Question: Someone was asking if the moral acceptability of NFP was infallibly taught by the Church and I wanted to refer them to the argument you laid out regarding that very question. I believe it was in “Sex and the Marriage Covenant”, but I lent my copy out so I can’t check. Is it in that book?
John: In my book I did two things in this regard. 1) I reviewed two separate arguments for the infallibility of the doctrine of marital non-contraception and 2) showed that the teaching of that doctrine more than fulfilled the requirements laid down in Lumen Gentium 25 for a doctrine to which the faithful must give religious submission of mind and will.

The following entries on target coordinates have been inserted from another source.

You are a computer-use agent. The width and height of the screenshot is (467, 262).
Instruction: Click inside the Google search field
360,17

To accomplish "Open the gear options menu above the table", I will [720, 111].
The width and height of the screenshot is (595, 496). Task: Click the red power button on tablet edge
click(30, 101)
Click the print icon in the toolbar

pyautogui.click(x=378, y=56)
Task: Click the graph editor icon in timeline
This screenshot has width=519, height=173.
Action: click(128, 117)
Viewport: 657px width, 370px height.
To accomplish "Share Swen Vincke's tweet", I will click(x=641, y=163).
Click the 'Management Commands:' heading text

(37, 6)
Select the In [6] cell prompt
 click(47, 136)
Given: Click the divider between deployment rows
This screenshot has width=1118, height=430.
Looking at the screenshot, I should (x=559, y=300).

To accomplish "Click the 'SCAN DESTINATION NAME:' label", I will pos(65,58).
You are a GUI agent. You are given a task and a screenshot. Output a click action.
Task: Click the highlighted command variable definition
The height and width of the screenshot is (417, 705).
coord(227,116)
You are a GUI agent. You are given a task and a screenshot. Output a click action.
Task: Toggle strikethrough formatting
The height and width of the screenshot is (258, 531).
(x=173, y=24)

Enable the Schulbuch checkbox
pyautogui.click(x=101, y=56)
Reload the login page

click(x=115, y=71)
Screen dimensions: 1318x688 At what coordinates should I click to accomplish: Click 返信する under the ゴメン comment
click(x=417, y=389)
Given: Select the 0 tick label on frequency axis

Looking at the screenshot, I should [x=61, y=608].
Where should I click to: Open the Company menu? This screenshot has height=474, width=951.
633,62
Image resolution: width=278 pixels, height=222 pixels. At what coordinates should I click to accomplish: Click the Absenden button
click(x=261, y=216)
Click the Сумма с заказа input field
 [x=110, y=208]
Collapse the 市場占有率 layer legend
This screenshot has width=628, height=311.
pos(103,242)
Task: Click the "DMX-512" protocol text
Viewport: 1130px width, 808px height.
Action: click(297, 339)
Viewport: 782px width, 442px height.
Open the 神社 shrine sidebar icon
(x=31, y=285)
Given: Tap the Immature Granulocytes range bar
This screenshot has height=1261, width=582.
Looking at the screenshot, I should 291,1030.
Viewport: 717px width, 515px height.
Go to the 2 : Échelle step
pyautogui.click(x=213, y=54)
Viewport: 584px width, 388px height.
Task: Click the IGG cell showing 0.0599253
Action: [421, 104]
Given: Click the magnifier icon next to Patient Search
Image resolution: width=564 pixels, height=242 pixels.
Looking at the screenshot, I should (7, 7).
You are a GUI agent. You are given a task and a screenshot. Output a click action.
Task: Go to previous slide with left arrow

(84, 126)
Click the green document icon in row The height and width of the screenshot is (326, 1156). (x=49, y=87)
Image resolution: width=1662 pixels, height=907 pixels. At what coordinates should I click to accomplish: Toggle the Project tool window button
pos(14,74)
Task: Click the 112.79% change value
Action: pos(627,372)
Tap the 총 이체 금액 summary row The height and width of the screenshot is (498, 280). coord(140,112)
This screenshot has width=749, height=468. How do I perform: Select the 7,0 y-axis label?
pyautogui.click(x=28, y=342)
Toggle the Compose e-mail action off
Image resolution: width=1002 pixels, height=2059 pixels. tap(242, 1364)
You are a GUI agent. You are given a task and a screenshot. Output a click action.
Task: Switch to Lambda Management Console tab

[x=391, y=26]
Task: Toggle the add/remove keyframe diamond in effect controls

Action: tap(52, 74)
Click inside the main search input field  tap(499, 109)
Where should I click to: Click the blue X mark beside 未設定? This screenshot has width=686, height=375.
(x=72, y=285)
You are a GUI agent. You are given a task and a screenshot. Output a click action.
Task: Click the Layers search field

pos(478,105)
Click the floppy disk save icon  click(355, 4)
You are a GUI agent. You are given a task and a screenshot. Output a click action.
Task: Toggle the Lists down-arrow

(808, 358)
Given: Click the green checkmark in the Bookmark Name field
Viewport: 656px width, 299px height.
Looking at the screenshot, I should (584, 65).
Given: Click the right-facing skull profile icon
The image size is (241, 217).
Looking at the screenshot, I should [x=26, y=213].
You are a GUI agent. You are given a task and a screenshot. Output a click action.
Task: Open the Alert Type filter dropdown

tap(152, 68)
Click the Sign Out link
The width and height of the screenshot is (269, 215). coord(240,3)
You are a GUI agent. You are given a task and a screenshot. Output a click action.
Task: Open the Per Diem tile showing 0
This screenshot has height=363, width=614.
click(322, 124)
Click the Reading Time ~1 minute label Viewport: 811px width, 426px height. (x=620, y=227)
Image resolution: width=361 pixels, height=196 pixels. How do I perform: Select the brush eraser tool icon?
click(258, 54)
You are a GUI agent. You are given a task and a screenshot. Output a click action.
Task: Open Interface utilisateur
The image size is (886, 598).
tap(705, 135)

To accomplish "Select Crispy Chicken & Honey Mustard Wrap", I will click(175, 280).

You are certainly correct in remembering that I dealt extensively with the issue of the infallibility of the teaching affirmed by Humanae Vitae. However, I don’t know exactly what is meant by the wording “the moral acceptability of NFP was infallibly taught by the Church.” I don’t think that acceptability has ever been seriously challenged since 1930 when it first became a practical possibility. Moreover, in 1850 and again in 1880 the Vatican Curial office dealing with matter of the Sacrament of Penance ruled that it was not immoral for a married couple to restrict their marriage acts to [what they think are] the infertile times. The speculation about an infertile time in humans was prompted by its mid-19th century discovery in lower animals, and that speculation imagined that menstruation was the fertile time. Why didn’t the speculators read Leviticus that has couples abstaining during menses? The important thing is that from the first time that the idea of periodic abstinence during the fertile time was raised and until now, the Church has never condemned that sort of periodic abstinence. Recently, it has, of course, had to qualify its acceptance of systematic NFP with the proviso that couples need to have a sufficiently serious reason or “just” reason to use it to avoid pregnancy. Sufficiently serious as contrasted with selfish or frivolous.
I hope this is helpful. Interested parties should read the book. Thanks again for writing.